EXERCISE TASK:
Starting at the line that has "Task: Open the" and ending after the line that has "Action: [x=712, y=622]", rewrite those listing lines with "tooltip" switched to "popover". Leave everything else as it is.

RECORD EXCERPTS:

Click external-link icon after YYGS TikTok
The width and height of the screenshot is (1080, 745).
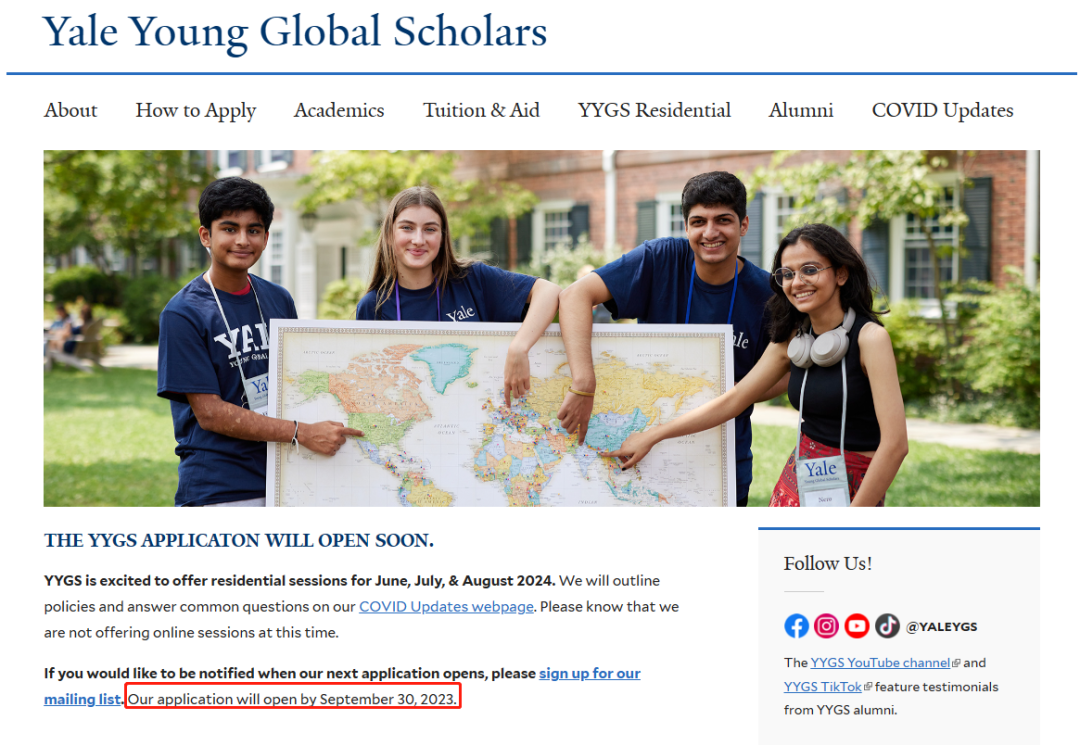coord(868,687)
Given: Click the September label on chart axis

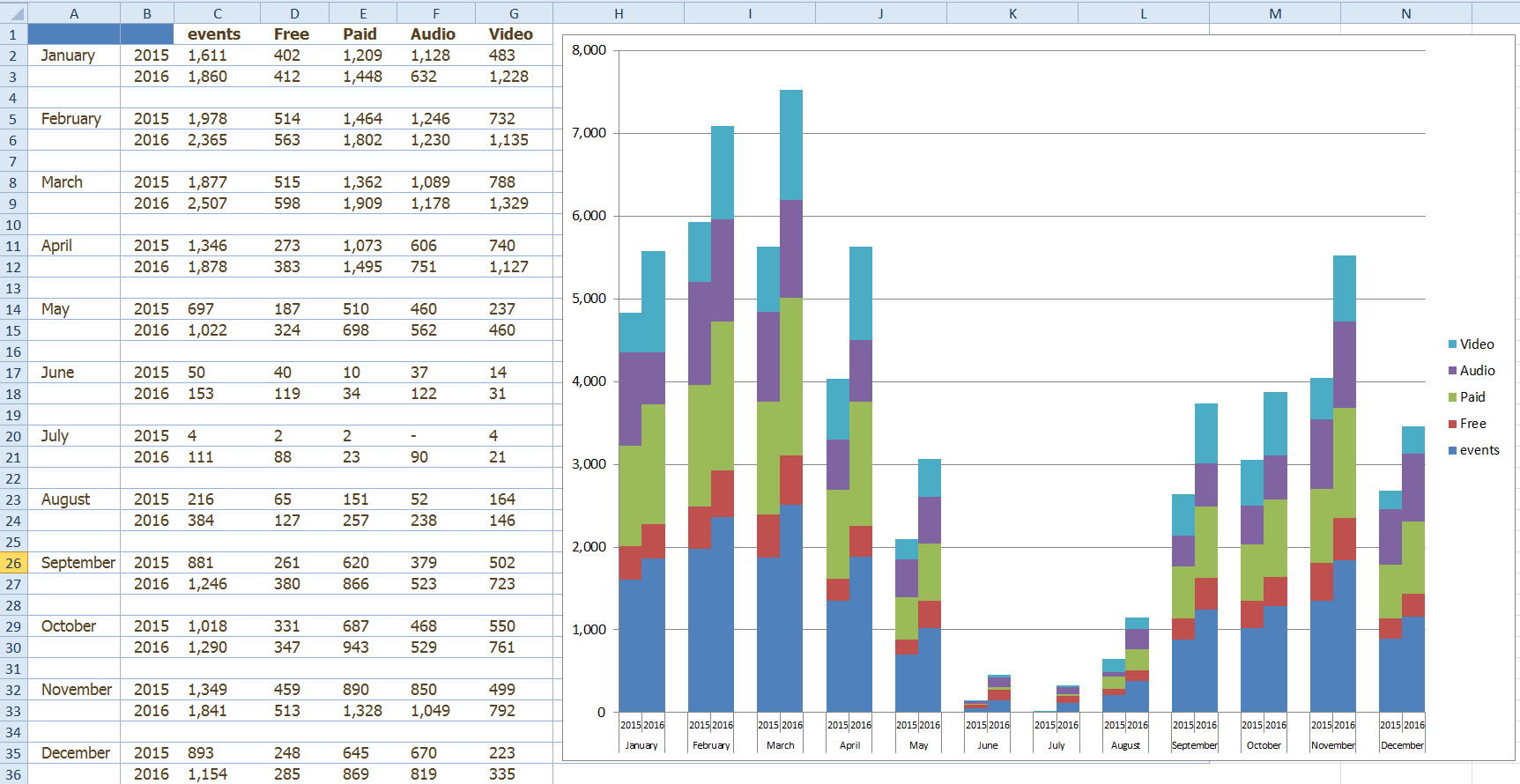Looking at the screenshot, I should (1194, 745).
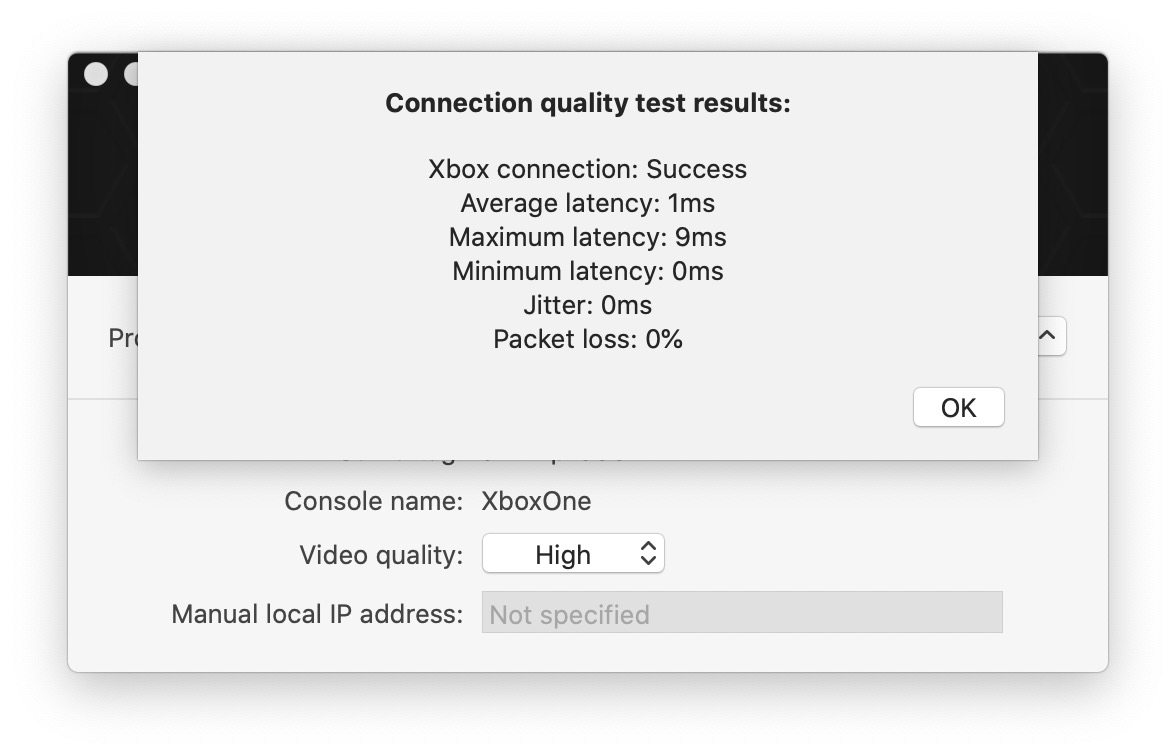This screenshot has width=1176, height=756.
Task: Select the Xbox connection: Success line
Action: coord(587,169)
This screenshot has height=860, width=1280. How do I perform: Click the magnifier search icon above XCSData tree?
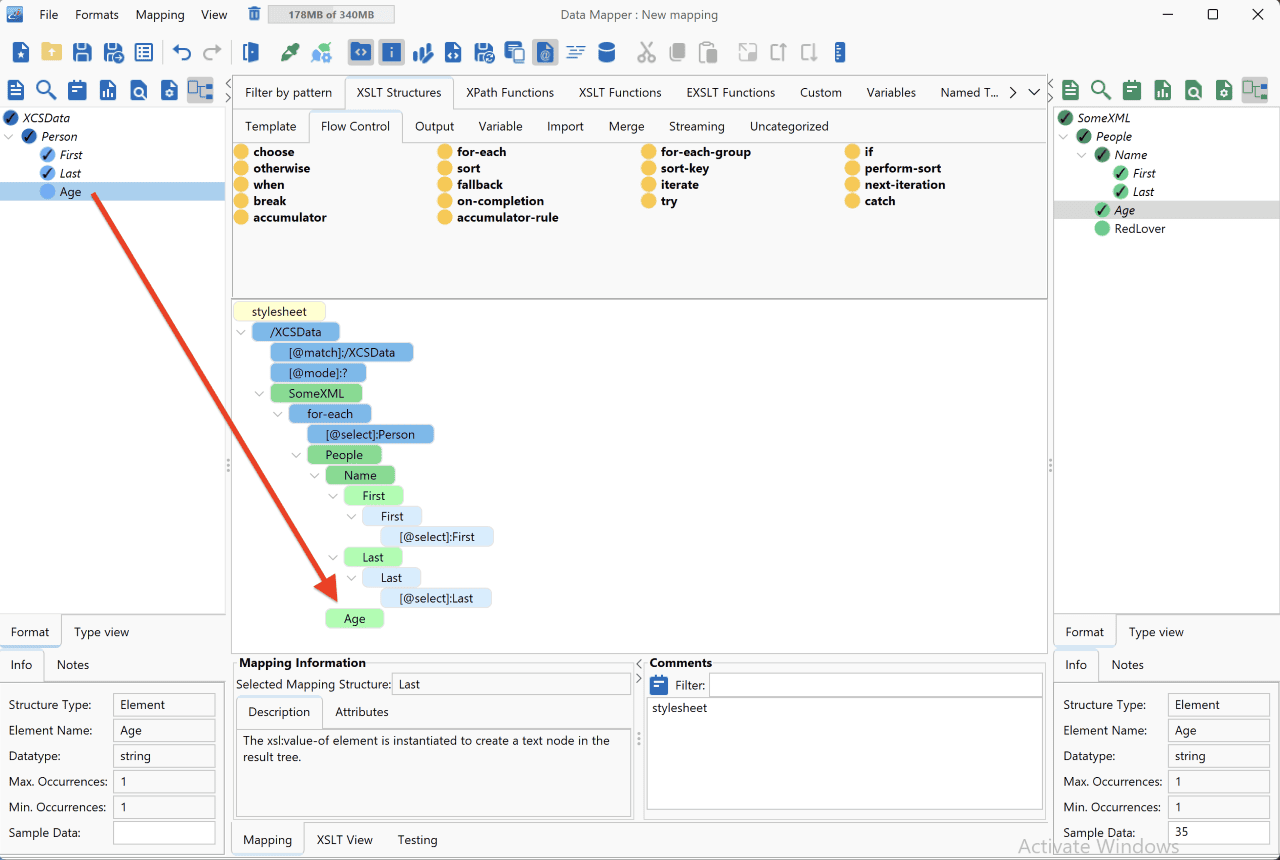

* * *

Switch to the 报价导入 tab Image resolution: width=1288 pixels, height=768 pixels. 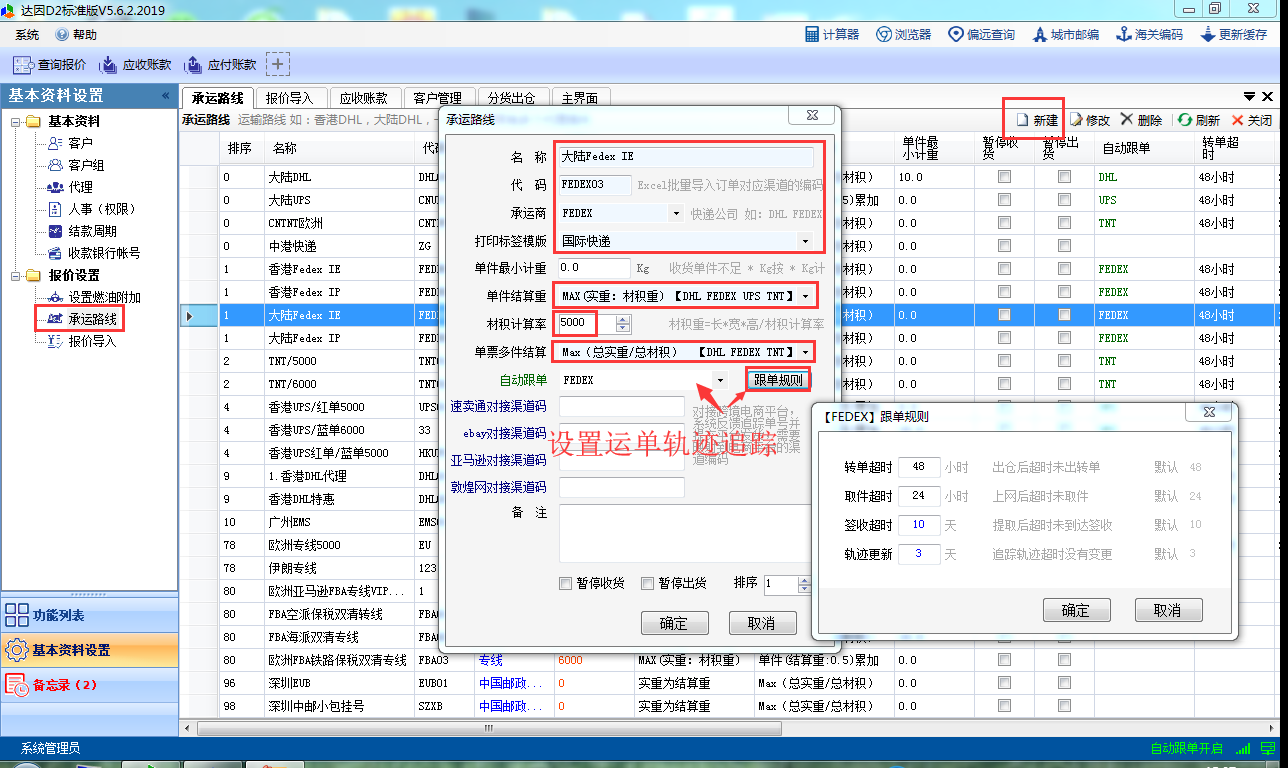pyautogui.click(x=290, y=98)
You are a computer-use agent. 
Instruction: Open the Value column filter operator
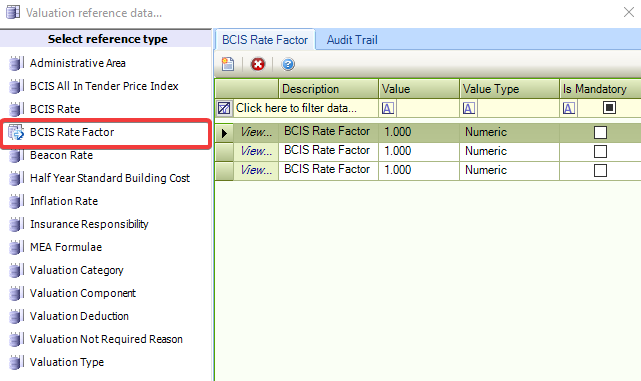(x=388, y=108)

---

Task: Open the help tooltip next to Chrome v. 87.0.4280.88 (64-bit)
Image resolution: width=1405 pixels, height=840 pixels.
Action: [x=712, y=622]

OUTPUT BELOW:
Task: Open the help popover next to Chrome v. 87.0.4280.88 (64-bit)
Image resolution: width=1405 pixels, height=840 pixels.
Action: [x=712, y=622]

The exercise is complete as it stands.